GIVEN PASSAGE:
◇ ◇ ◇ ◇

I've chosen to use a parser to extract the main part and useful words. In hindsight it is probably overkill with the current uses. The parser could be replaced with something simpler, however the current setup works just fine.

### 3.1 Lexer
The lexer is responsible for tokenizing the input text. It splits the text into words and categorizes them into different types. 

In [45]:
# TOKENS: PART, ATTRIBUTE, CONTEXT
# all words are classified as either a part, an attribute, or context
# CONTEXT is a word that doesn't fit as either a PART or ATTRIBUTE

# The token classification is done by a simple lookup in a wordmap
# which is populated with all the parts in the parts catalog
# and other words that are known to be parts or attributes

TOKENS = ['PART', 'ATTRIBUTE', 'CONTEXT']
ATTRIBUTES = [
    "BLACK",
    "BOX",
    "ANGLE",
    "INTERCONNECT",
    "MOUNTING",
    "BLAST",
    "INNER",
    "SNAP",
    "PUSH",
    "BOTTOM",
    "WIRE",
    "BACK",
    "INDUCTION"
]
wordmap = {
    #"ENGINE": 'PART', # ENGINE would match with all parts, practically useless
    "INTAKE": 'PART', # a subset of parts, but we treat it as a part, even though we can't find it in the parts catalog
}

# make each part in the parts catalog a PART
for part in part_set:
    wordmap[part] = 'PART'
    wordmap[part + "S"] = 'PART'
    
    # if the part is an assembly, remove the last word
    splt = part.split(' ')
    if len(splt) > 1 and splt[-1] == 'ASSEMBLY':
        wordmap[' '.join(splt[:-1])] = 'PART'

# add all attributes as Tokens
for attribute in ATTRIBUTES:
    if attribute in wordmap:
        print("WARNING: attribute already in wordmap")
    wordmap[attribute] = 'ATTRIBUTE'

def lex(sentence):
    """
    Tokenize a sentence into PART, ATTRIBUTE, and CONTEXT tokens
    """
    tokens = []
    words = str(sentence).split(' ')
    for word in words:
        if word in wordmap:
            tokens.append((word, wordmap[word]))
        else:
            tokens.append((word, 'CONTEXT'))
    return tokens

print(lex("INTAKE TUBE GASKET"))
print(lex("BLACK BOX SEAL"))

[('INTAKE', 'PART'), ('TUBE', 'PART'), ('GASKET', 'PART')]
[('BLACK', 'ATTRIBUTE'), ('BOX', 'ATTRIBUTE'), ('SEAL', 'PART')]


### 3.2 Parser
The parser creates a tree structure from the token stream. The tree structure is used to extract the main part and useful words.

In [46]:
# tree structure:
# main: ctx part ctx
# part: ATTRIBUTE part
#     | PART part
#     | -
# ctx : CONTEXT ctx
#     | -
# we don't care about ambiguity in the parsing,
# as examples are small enough to brute force the parsing

class ParseNode:
    def __init__(self, type, value, children):
        self.type = type
        self.value = value
        self.children = children
        
    def __str__(self):
        s = self.type
        if self.value != '':
            s += ' ' + self.value
        s += ' ('
        for child in self.children:
            s += str(child) + ', '
        s += ')'
        return s
    
    def __repr__(self) -> str:
        return self.__str__()

◇ ◇ ◇ ◇

ASSIGNED TASK:
Pick up the text on the part-name lexer and parser after its last line and continue it. The rows are not needed.

INFORMATION:

◇ ◇ ◇ ◇

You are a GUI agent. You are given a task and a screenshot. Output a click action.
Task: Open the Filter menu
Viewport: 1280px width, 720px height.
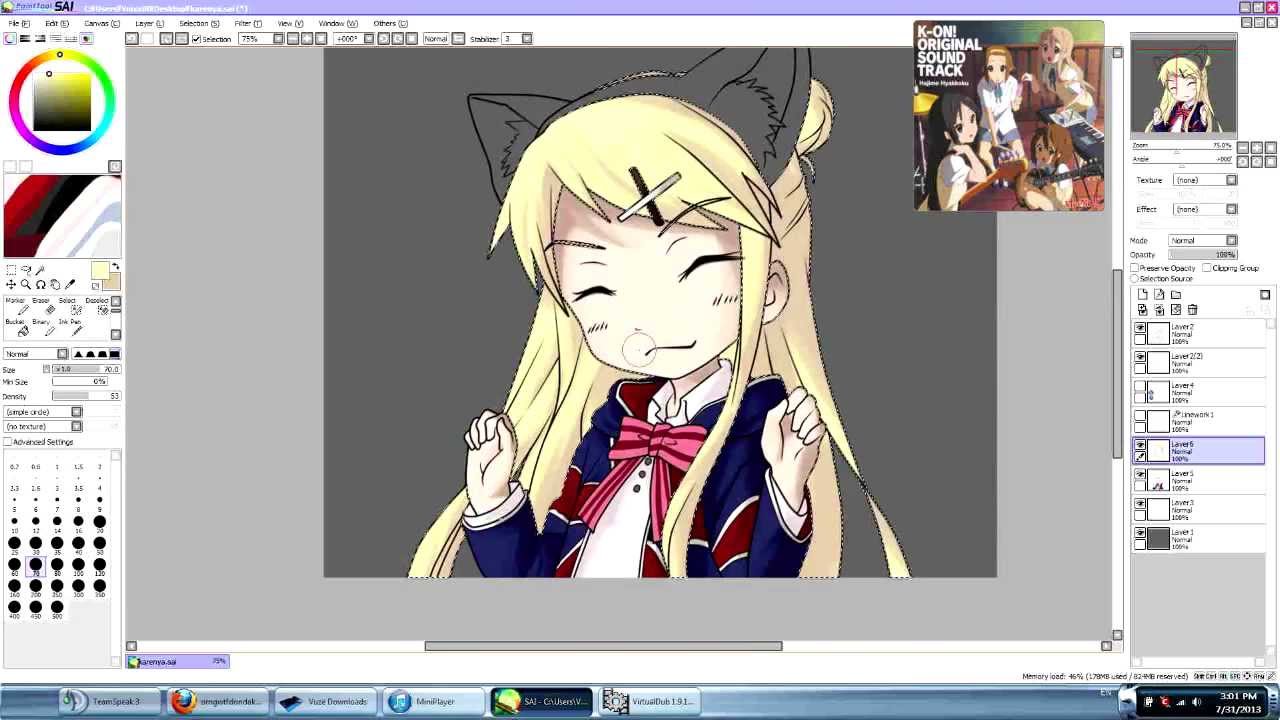[x=247, y=23]
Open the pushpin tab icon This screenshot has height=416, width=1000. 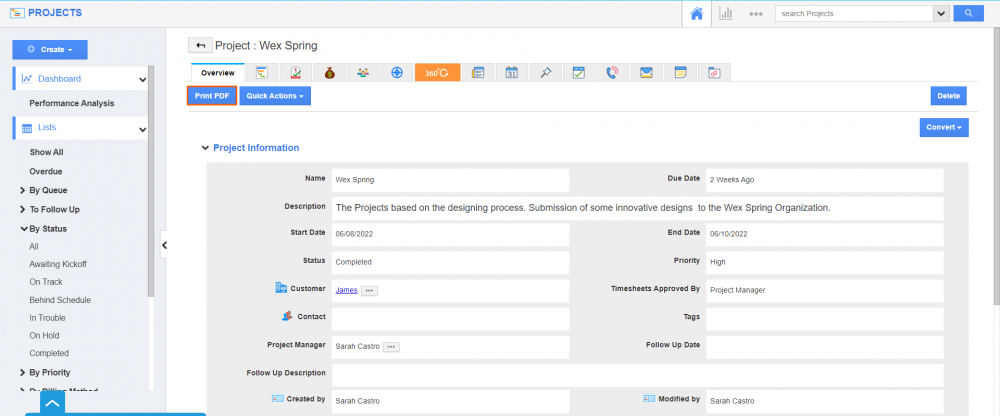pos(545,73)
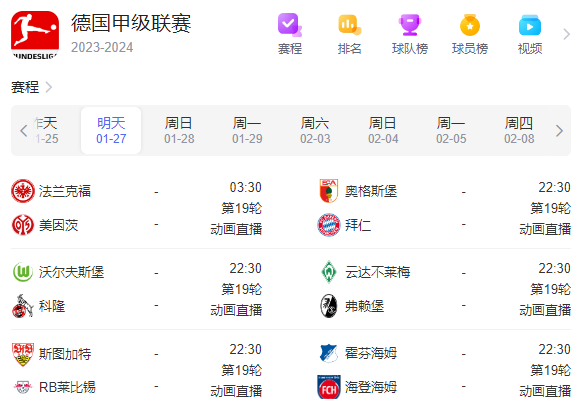Viewport: 580px width, 409px height.
Task: Open the 球队榜 trophy icon
Action: (x=410, y=25)
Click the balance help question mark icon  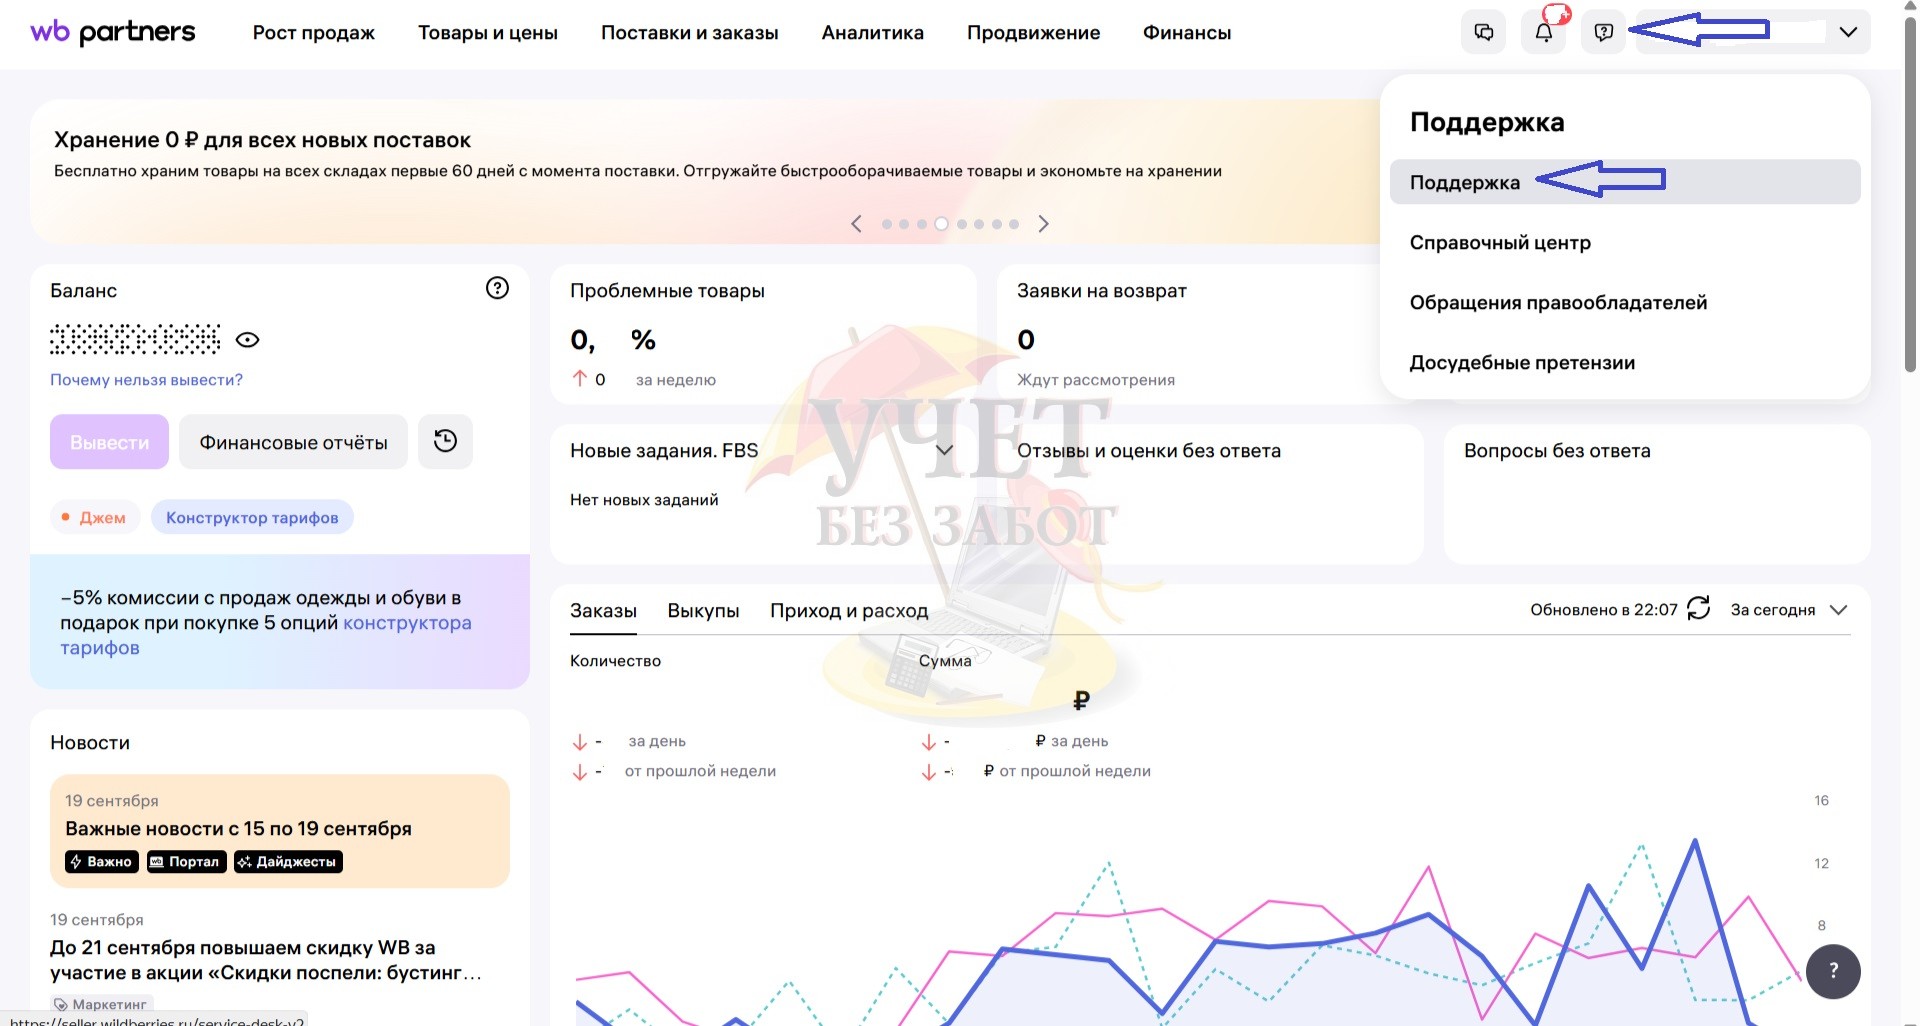coord(497,288)
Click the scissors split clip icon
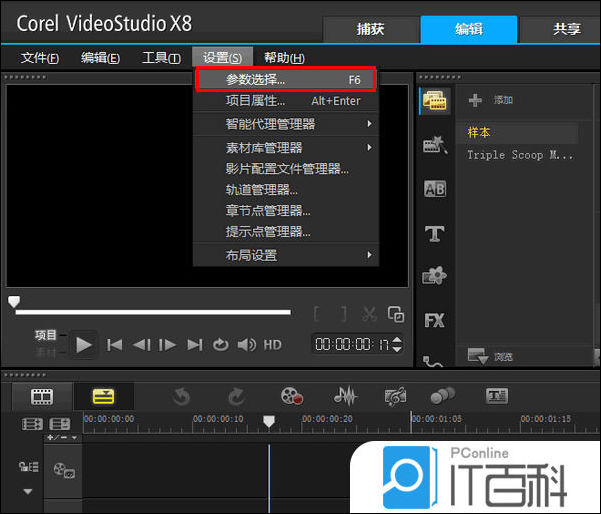The height and width of the screenshot is (514, 601). (x=370, y=314)
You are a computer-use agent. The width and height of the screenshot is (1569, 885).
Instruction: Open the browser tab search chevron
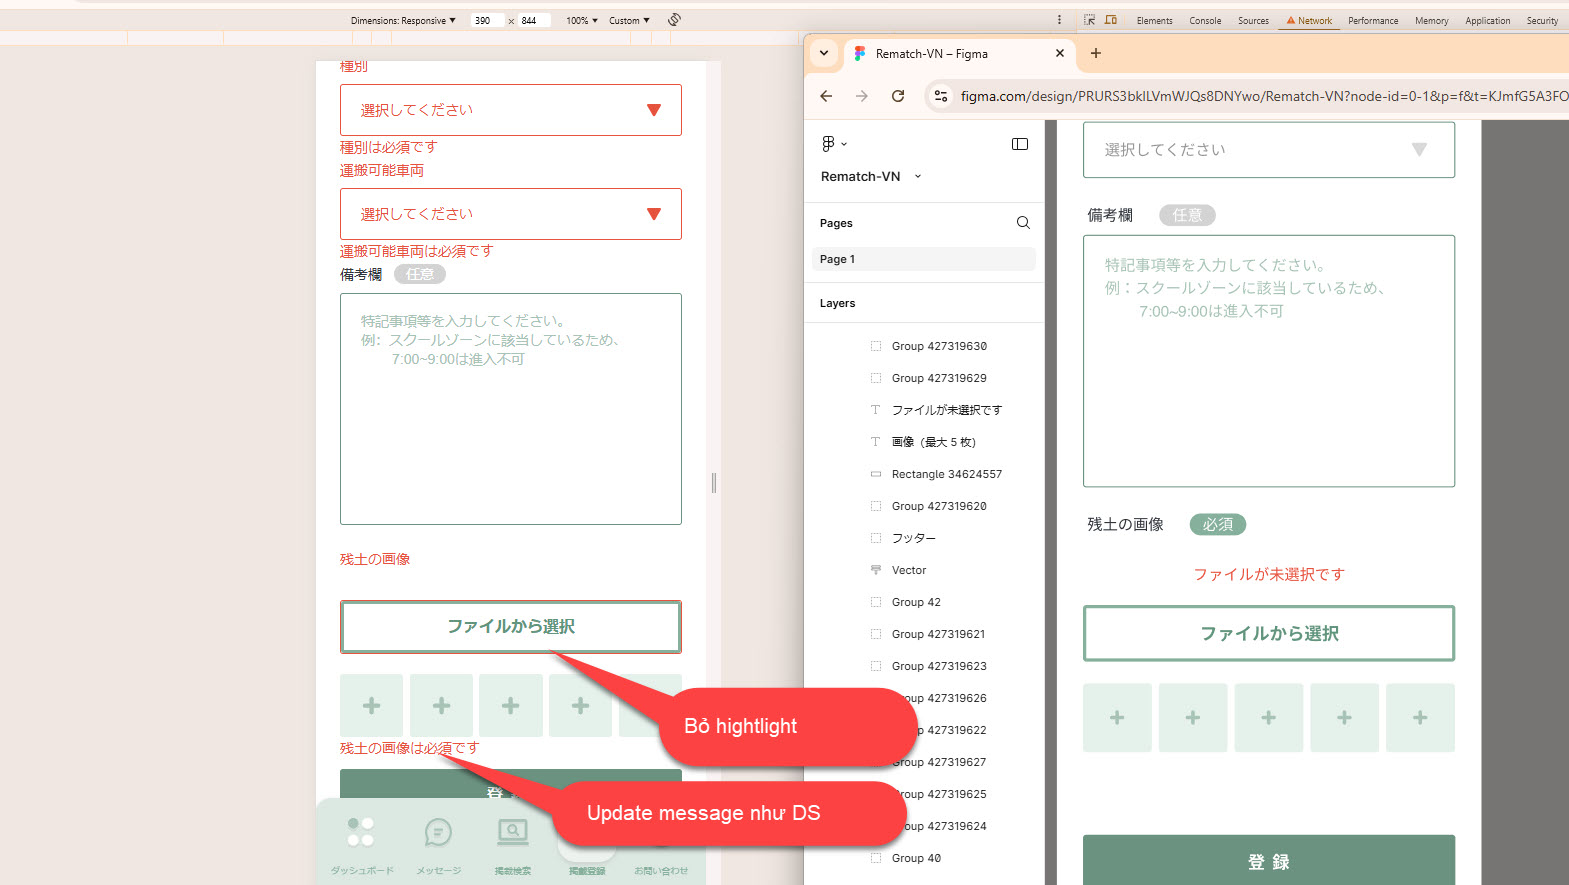coord(824,53)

◇ ◇ ◇ ◇

TASK RESULT:
class UnparsableException(Exception):
    pass

def parse(tokens):
    """
    Parse a list of tokens into a tree structure
    """
    try:
        ctx1 = parse_ctx(tokens)
        part = parse_part(tokens, True)
        ctx2 = parse_ctx(tokens)
        if tokens != []:
            raise UnparsableException
        return ParseNode('main', '', [ctx1, part, ctx2])
    except UnparsableException:
        return None

def parse_part(tokens, force=False):
    if tokens == []:
        if force:
            raise UnparsableException
        return ParseNode("", "", [])
    
    next = tokens.pop(0)
    if next[1] == 'CONTEXT':
        tokens.insert(0, next)
        if force:
            raise UnparsableException
        return ParseNode("part", "", [])
    if next[1] == 'ATTRIBUTE':
        leaf = ParseNode('ATTRIBUTE', next[0], [])
        return ParseNode('part', "", [leaf, parse_part(tokens, force)])
    elif next[1] == 'PART':
        leaf = ParseNode('PART', next[0], [])
        return ParseNode('part', "", [leaf, parse_part(tokens, False)])
    else:
        raise UnparsableException

def parse_ctx(tokens):
    if tokens == []:
        return ParseNode("ctx", "", [])
    
    next = tokens.pop(0)
    if next[1] == 'CONTEXT':
        leaf = ParseNode('CONTEXT', next[0], [])
        return ParseNode('ctx', "", [leaf, parse_ctx(tokens)])
    else:
        tokens.insert(0, next)
        return ParseNode("ctx", "", [])
    
print(parse(lex("INTAKE TUBE GASKET")))
print(parse(lex("BLACK BOX SEAL")))

main (ctx (), part (PART INTAKE (), part (PART TUBE (), part (PART GASKET (),  (), ), ), ), ctx (), )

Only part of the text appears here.